Collected data entries:
++++++++++++++++++++

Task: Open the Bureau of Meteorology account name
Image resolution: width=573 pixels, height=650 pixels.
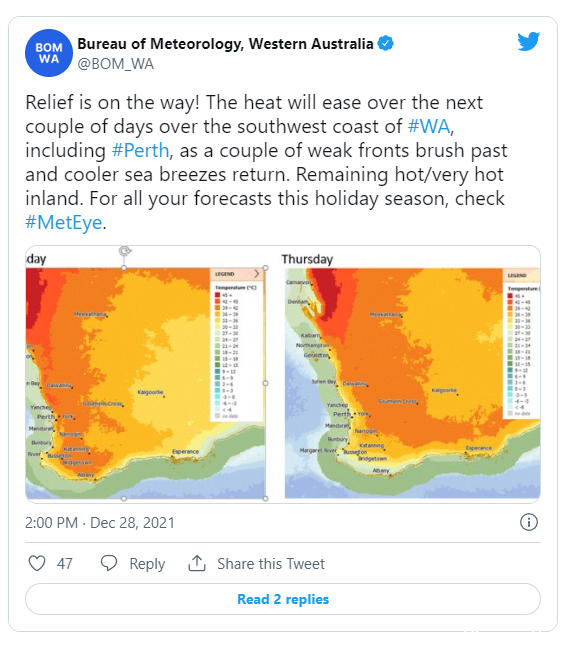Action: click(x=226, y=44)
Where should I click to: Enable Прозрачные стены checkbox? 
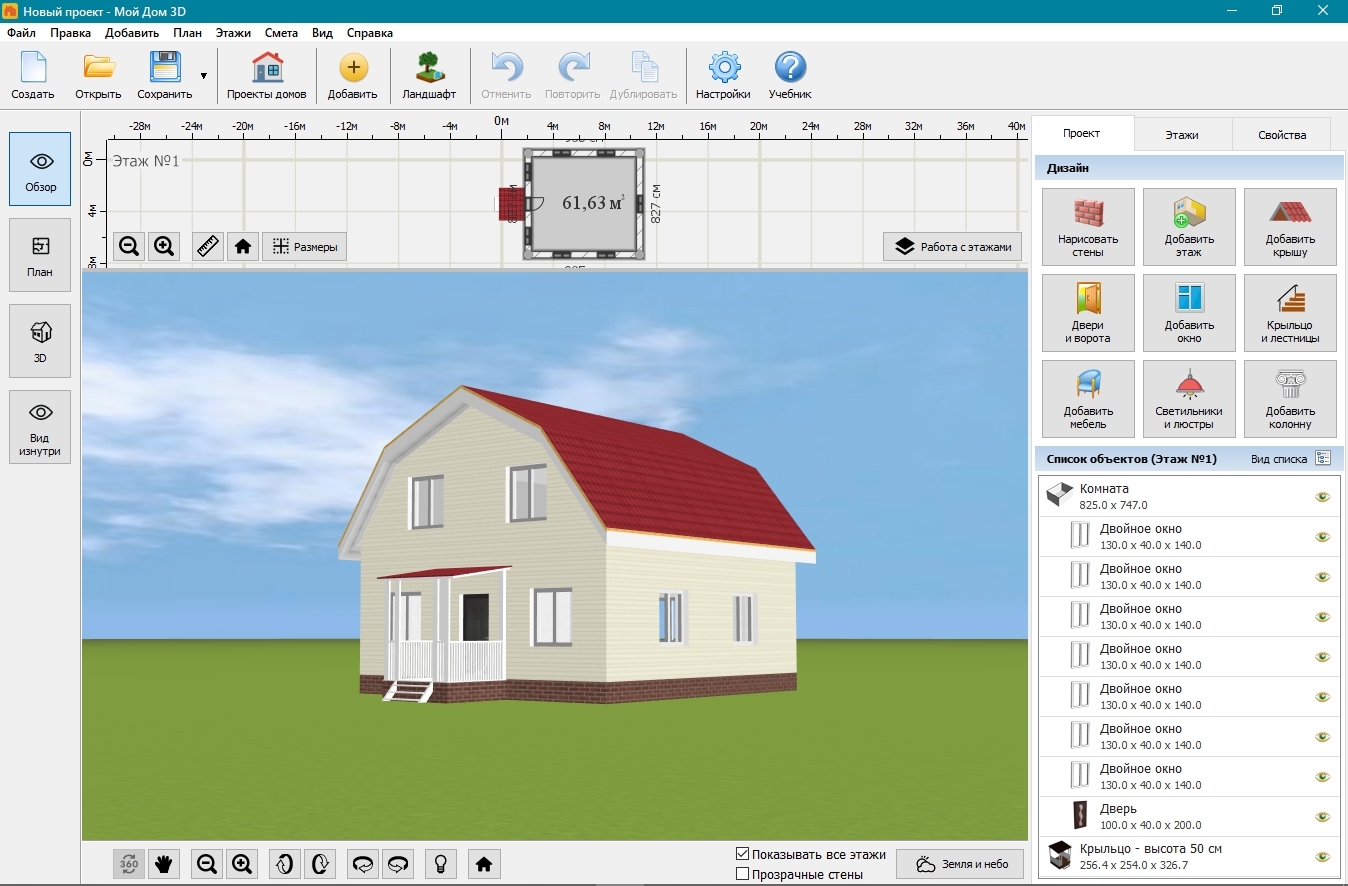click(x=743, y=874)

++++++++++++++++++++

Work instruction:
Every line above should be copied exactly; do not carry over the pictures.

Response for this exercise:
Task: Open the Bureau of Meteorology account name
Image resolution: width=573 pixels, height=650 pixels.
Action: click(x=226, y=44)
Where should I click to: Enable Прозрачные стены checkbox? 
click(x=743, y=874)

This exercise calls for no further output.